» **INSTRUCTIONS TO FOLLOW**
Please output the data as a JSON list of strings, one string per line and no blank lines, starting with the line that contains "Фоторамка (258, 1606)" and going on through the end of the data.

Text and element pointing data

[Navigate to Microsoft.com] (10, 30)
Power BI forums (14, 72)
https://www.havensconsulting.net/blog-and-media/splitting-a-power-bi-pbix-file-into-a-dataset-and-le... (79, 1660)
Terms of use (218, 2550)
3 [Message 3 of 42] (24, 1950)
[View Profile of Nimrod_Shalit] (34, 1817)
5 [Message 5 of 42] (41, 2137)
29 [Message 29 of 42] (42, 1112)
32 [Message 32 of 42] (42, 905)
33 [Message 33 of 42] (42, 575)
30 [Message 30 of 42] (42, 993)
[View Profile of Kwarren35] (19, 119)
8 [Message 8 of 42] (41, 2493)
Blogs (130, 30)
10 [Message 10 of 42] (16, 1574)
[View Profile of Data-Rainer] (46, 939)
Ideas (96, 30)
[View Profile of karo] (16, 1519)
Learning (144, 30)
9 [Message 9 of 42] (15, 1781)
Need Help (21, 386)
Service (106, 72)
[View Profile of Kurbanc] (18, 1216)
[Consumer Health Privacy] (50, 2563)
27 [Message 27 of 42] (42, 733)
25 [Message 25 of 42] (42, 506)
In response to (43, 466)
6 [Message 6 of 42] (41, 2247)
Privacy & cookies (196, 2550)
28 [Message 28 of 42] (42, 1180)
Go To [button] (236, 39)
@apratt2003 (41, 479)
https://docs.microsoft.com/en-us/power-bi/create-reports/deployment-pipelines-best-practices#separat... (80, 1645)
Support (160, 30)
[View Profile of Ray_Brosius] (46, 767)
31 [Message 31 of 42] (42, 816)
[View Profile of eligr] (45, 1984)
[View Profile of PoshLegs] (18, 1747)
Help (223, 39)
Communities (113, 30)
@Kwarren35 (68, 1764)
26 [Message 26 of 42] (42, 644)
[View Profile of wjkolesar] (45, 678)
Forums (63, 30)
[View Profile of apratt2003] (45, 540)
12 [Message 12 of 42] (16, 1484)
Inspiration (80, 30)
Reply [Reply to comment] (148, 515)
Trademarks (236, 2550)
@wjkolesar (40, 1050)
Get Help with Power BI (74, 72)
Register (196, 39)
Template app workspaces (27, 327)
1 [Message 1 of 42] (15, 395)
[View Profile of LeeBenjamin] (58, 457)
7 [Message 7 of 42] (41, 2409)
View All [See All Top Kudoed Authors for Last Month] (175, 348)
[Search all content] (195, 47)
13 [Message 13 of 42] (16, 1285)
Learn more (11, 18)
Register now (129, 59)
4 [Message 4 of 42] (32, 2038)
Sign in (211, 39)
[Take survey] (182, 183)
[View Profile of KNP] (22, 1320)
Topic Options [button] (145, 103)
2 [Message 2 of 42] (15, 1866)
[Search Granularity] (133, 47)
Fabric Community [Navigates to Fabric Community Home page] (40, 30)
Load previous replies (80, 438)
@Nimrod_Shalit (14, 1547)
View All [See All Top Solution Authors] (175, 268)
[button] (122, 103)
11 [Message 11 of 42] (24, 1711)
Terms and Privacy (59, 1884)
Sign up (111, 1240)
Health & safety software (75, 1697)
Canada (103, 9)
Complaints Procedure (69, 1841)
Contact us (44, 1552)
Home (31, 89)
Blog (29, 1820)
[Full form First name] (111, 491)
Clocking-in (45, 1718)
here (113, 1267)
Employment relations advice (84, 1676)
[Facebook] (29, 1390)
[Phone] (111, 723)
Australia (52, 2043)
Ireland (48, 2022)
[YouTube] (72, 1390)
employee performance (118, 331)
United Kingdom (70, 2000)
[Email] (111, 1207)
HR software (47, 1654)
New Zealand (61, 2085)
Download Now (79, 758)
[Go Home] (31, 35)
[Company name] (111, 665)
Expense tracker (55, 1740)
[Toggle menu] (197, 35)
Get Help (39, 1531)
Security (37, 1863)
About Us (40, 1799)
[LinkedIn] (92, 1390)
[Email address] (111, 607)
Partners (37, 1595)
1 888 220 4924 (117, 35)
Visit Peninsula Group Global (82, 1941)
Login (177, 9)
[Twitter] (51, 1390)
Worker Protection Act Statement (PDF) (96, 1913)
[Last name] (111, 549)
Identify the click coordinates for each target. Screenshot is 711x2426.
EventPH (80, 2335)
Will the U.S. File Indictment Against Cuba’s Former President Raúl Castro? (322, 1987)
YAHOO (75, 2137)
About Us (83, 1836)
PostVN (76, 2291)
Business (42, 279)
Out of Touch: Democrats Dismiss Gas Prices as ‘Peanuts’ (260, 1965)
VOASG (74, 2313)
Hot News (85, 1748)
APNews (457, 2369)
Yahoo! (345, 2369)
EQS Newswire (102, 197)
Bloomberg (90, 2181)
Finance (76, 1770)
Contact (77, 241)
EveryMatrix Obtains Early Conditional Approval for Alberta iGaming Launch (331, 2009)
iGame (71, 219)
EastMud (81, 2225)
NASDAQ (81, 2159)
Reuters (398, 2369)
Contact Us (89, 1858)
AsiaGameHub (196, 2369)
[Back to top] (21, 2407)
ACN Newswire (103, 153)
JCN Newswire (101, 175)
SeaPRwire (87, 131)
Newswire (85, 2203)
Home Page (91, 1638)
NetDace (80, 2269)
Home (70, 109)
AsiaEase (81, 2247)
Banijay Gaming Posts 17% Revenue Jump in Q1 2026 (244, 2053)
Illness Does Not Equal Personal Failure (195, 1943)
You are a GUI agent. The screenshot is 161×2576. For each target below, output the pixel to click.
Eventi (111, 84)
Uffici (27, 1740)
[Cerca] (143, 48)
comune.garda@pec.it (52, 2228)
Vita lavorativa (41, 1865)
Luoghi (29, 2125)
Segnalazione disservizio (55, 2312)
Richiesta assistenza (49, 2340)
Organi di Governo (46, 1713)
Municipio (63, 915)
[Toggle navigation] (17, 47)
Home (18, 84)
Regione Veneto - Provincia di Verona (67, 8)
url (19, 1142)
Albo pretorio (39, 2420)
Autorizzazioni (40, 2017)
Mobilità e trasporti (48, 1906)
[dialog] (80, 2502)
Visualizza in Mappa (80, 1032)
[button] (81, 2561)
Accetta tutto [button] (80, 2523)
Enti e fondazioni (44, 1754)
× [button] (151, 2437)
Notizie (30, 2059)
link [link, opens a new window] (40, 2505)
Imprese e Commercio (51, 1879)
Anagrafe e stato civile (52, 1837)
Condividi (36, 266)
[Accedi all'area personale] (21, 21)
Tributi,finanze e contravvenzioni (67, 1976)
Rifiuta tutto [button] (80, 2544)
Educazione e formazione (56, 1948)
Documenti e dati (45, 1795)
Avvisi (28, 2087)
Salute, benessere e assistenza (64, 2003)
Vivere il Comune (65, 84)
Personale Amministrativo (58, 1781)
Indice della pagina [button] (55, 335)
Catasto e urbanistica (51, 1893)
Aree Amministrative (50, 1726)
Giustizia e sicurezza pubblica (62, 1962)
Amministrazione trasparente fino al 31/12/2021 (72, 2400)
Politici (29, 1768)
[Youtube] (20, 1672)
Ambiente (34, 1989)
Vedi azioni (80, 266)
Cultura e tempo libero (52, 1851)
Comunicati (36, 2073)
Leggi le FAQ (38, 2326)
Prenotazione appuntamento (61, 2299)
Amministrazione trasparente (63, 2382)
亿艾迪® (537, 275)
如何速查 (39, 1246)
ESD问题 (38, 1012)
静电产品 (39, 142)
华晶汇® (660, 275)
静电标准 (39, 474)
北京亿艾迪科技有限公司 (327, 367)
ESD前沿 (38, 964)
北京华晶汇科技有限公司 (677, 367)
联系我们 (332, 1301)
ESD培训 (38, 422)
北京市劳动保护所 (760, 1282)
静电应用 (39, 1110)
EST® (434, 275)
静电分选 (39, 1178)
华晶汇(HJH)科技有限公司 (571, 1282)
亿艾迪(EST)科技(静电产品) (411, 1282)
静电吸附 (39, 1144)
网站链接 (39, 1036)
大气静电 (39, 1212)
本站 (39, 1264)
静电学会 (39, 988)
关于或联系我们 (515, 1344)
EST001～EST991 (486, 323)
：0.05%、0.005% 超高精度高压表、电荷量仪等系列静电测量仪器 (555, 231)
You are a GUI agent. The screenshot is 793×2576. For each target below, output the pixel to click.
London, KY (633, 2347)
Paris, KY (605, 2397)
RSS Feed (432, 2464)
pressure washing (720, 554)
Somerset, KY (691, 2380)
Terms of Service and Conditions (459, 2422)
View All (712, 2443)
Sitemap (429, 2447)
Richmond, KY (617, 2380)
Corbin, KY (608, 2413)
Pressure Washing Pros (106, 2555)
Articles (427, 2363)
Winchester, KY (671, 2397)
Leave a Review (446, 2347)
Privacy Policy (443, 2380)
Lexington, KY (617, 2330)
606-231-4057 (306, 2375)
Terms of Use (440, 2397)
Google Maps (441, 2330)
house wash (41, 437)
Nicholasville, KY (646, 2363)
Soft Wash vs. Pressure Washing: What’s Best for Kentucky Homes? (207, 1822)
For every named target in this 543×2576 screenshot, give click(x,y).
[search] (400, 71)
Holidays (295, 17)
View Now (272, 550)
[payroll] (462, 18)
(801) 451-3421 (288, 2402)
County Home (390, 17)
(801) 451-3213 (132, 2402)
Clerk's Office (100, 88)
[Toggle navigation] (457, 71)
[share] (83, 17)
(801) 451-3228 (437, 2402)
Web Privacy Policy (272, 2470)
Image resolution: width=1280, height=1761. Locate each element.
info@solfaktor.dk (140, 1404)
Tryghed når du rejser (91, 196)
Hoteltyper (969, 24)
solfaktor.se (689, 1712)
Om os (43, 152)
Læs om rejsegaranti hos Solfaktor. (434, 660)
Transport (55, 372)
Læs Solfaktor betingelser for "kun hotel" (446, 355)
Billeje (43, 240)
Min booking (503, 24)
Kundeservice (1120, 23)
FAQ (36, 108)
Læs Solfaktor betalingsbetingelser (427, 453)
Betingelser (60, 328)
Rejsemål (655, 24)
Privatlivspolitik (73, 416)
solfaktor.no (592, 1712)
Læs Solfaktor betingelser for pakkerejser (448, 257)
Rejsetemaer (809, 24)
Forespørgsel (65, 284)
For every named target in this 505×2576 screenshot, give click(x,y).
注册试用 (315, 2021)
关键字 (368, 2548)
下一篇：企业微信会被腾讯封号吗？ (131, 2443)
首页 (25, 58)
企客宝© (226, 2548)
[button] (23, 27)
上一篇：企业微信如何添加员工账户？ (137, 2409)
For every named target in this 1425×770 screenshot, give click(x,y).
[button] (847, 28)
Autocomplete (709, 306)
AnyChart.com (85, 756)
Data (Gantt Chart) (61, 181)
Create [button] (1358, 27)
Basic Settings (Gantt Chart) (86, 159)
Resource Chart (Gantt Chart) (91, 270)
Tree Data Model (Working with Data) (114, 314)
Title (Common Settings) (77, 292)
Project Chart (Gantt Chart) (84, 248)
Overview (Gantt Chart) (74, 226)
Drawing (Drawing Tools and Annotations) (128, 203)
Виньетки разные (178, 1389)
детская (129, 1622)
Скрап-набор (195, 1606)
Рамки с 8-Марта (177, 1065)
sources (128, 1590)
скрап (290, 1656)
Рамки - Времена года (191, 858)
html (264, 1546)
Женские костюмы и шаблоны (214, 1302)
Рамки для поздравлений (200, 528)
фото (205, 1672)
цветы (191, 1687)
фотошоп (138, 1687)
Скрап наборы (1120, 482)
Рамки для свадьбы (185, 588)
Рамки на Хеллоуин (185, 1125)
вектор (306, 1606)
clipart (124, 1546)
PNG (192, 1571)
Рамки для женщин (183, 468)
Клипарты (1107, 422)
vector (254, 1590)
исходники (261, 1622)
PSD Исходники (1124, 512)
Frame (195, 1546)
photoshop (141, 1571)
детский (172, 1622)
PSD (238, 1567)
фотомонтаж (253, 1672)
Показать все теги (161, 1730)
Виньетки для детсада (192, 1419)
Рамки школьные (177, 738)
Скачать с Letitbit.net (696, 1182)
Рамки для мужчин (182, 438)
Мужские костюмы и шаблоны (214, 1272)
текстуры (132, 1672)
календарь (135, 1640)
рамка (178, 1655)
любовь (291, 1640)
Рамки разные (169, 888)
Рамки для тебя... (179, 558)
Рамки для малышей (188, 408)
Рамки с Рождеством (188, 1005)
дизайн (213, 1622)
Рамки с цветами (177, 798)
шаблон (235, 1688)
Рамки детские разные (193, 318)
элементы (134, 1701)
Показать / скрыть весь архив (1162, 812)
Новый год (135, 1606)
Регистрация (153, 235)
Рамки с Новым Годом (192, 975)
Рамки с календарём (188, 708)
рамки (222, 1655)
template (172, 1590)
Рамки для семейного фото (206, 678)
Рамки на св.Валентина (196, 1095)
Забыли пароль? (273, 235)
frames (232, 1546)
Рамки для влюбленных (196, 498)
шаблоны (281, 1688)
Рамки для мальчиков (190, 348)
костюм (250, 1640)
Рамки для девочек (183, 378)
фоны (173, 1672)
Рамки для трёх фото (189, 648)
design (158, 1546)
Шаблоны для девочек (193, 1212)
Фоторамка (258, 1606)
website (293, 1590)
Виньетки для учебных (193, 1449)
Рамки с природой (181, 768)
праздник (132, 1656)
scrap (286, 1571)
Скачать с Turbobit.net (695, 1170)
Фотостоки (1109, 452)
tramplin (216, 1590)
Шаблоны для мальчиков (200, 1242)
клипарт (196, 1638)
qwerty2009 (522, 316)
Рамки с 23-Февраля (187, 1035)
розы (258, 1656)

» **WRITTEN RESPONSE**
[
  "Фоторамка (258, 1606)",
  "website (293, 1590)",
  "Виньетки для учебных (193, 1449)",
  "Рамки с природой (181, 768)",
  "праздник (132, 1656)",
  "scrap (286, 1571)",
  "Скачать с Turbobit.net (695, 1170)",
  "Фотостоки (1109, 452)",
  "tramplin (216, 1590)",
  "Шаблоны для мальчиков (200, 1242)",
  "клипарт (196, 1638)",
  "qwerty2009 (522, 316)",
  "Рамки с 23-Февраля (187, 1035)",
  "розы (258, 1656)"
]